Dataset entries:
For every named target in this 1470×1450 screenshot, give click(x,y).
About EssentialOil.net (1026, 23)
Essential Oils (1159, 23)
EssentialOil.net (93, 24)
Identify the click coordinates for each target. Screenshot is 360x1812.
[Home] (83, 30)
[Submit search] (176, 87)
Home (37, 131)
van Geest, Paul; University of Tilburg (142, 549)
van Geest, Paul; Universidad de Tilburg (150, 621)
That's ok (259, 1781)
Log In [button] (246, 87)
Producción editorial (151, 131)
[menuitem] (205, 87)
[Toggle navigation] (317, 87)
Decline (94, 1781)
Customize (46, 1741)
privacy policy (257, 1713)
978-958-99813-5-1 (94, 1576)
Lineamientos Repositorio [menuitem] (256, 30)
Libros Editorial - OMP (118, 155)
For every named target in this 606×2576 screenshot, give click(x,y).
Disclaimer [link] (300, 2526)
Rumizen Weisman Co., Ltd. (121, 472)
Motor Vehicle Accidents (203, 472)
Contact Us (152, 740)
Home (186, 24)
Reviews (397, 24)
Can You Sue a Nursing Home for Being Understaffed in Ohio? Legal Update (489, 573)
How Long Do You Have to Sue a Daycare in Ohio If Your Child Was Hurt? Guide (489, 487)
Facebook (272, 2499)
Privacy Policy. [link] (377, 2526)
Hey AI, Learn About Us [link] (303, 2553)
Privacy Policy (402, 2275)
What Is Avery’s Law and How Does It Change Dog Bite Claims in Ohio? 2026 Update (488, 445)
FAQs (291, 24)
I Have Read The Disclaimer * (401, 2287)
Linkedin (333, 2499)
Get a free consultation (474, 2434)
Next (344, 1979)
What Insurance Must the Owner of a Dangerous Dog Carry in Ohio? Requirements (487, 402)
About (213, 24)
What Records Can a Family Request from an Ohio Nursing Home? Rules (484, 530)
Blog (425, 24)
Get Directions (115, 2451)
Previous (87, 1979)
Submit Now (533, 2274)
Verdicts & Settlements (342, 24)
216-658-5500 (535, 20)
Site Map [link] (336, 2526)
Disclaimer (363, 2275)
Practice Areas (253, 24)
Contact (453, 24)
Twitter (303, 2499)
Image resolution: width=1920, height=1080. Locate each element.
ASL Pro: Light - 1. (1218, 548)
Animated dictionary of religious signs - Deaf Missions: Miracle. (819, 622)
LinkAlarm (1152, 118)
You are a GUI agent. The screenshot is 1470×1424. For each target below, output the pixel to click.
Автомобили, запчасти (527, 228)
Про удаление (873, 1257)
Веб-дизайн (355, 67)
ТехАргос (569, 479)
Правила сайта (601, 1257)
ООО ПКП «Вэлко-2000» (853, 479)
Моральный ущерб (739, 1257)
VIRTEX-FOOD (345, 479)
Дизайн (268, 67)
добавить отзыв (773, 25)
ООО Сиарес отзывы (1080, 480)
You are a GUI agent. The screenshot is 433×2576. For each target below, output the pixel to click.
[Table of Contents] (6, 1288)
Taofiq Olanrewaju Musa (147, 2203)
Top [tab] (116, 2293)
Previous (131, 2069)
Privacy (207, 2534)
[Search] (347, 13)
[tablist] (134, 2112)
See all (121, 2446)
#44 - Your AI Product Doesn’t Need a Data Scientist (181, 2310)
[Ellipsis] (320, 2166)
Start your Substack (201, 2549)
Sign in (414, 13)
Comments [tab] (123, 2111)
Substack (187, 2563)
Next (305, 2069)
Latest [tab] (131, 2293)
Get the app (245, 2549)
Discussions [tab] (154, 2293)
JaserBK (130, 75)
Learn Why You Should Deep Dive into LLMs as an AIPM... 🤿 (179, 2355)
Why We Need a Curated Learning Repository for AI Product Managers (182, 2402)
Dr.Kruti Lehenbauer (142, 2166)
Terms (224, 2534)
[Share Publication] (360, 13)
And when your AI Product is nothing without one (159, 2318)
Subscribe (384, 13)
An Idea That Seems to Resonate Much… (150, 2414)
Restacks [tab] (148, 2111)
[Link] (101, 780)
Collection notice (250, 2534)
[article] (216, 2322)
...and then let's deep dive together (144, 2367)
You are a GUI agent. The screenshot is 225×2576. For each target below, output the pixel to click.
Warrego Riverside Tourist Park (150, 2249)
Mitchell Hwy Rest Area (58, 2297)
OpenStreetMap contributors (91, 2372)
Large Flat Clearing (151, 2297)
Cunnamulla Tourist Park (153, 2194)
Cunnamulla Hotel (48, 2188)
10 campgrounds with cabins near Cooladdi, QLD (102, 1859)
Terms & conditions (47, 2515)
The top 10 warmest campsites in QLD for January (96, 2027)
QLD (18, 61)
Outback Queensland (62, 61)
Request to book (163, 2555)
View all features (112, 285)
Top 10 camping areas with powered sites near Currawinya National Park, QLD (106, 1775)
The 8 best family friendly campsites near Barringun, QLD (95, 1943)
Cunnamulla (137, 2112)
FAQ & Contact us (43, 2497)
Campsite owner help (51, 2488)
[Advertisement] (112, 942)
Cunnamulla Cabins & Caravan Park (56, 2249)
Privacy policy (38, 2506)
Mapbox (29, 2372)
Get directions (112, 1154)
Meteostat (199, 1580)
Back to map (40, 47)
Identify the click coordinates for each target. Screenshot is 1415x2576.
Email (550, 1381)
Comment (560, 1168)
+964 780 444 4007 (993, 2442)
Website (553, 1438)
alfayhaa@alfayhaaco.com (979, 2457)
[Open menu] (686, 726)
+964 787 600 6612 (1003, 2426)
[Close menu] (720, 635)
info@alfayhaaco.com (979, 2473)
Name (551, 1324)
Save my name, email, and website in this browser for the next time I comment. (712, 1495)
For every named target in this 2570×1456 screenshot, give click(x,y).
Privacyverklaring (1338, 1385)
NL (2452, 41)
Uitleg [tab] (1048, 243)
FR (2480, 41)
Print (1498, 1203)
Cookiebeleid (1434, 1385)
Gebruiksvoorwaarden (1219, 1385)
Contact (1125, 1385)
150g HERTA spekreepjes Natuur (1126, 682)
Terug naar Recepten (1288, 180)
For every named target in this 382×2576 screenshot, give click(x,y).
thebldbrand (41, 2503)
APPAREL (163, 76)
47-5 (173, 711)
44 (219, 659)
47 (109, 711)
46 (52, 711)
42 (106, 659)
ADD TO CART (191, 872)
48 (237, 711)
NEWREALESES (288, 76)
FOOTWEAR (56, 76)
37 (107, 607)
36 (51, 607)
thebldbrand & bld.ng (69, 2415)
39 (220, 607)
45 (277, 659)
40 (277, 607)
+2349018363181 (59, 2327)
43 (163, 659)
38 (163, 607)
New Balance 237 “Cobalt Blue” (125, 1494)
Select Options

▸ ASSIGNED TASK
The lines from the first of the entries through the line holding "Home (37, 131)" are to be restated word for word, and no others.

▸ WRITTEN ANSWER
For every named target in this 1470×1450 screenshot, give click(x,y).
About EssentialOil.net (1026, 23)
Essential Oils (1159, 23)
EssentialOil.net (93, 24)
Identify the click coordinates for each target. Screenshot is 360x1812.
[Home] (83, 30)
[Submit search] (176, 87)
Home (37, 131)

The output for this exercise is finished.